Mapping WCIT with Twitter: Issue and Hashtag Profiles
Noortje Marres, Carolin Gerlitz, Esther Weltevrede, Erik Borra, Bernhard Rieder
In November 2012, we started capturing all tweets referring to the World Conference on International Telecommunications (WCIT-12) in Dubai, with the aim of finding out what issues were emerging as relevant in relation to this event. WCIT, a global summit hosted from 3-14 December 2012 by the ITU, the UN body for the regulation of telecommunications, was widely expected to make potentially important decisions about the governance of the internet. To get a sense of the relevant issue language, we invited a number of advocates and experts engaged with internet governance and activism to tell us what the most important issues were in relation to WCIT. By the time the summit started, we had received a total of 90 suggested issue terms.
Below we present the Twitter profiles of a selection of these issue terms. We produced the profiles by querying our data set of all tweets that contain the word WCIT, WCIT12 or ITU for these terms during the relevant period (108781 tweets between 23/11/12 and 19/12/12). To analyse this data, we used an experimental online tool for textual analysis, called the Associational Profiler (aka the Co-word Machine), which we are currently developing. Our prototype tool at the moment only accepts hashtag queries, and we therefore identified a corresponding hashtag for each of the issues suggested by our respondents for profiling purposes: human rights became #humanrights, deep packet inspection became #dpi, and so on. In addition, we produced profiles for hashtags that are relevant in relation to WCIT according to Twitter itself. That is, we also profiled hashtags that are most often used together with other hashtags in our WCIT data set. These are hashtags with high overall co-occurrence frequency within the WCIT Twitter data set (top 20). For an overview of the profiled issue terms and hashtags, see the Appendix below.

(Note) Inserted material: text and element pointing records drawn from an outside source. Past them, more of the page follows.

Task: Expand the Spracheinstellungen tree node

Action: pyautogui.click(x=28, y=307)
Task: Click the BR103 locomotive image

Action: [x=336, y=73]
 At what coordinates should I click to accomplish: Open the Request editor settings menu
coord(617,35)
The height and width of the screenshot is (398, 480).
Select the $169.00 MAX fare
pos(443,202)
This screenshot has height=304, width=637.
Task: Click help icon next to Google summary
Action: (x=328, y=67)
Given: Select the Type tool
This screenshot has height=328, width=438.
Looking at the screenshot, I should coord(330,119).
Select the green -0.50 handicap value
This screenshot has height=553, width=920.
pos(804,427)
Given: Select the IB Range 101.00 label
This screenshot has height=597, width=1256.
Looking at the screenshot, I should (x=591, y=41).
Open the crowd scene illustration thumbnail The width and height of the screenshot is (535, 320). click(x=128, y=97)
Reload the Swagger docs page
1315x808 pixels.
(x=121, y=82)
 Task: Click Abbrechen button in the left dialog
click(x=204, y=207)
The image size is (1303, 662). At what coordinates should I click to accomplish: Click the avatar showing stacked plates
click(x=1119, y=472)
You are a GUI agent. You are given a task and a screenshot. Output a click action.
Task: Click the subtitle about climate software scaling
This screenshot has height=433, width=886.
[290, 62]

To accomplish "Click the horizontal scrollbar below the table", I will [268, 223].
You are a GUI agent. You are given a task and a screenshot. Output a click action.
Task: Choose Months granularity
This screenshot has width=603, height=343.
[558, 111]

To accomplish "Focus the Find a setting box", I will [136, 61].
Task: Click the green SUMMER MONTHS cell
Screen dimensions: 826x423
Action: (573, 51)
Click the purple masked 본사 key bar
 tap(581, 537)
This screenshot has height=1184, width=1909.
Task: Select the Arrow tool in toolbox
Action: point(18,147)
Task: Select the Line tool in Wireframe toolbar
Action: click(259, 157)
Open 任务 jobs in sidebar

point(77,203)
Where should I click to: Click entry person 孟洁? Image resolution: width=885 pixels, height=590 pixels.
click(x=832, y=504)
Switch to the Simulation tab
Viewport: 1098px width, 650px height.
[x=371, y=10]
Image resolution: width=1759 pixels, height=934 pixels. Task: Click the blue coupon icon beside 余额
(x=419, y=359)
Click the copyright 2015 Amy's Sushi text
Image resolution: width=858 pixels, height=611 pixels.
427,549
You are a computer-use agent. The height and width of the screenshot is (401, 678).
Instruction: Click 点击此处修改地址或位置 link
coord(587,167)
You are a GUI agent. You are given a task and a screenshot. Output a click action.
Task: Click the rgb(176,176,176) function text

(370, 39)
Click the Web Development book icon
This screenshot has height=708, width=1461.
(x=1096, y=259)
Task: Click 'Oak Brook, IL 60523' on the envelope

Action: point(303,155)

In order to analyse issue dynamics over time, we carved up the Twitter data set in four intervals: before the summit, first week of summit, second week of summit and after the summit. Our profiling tool determines what other hashtags a given hashtag is associated with in each of the four intervals, and shows how frequently these words and hashtags co-occur during these periods. The resulting profiles provide an indication of the overall activity of the hashtag over the course of the WCIT summit.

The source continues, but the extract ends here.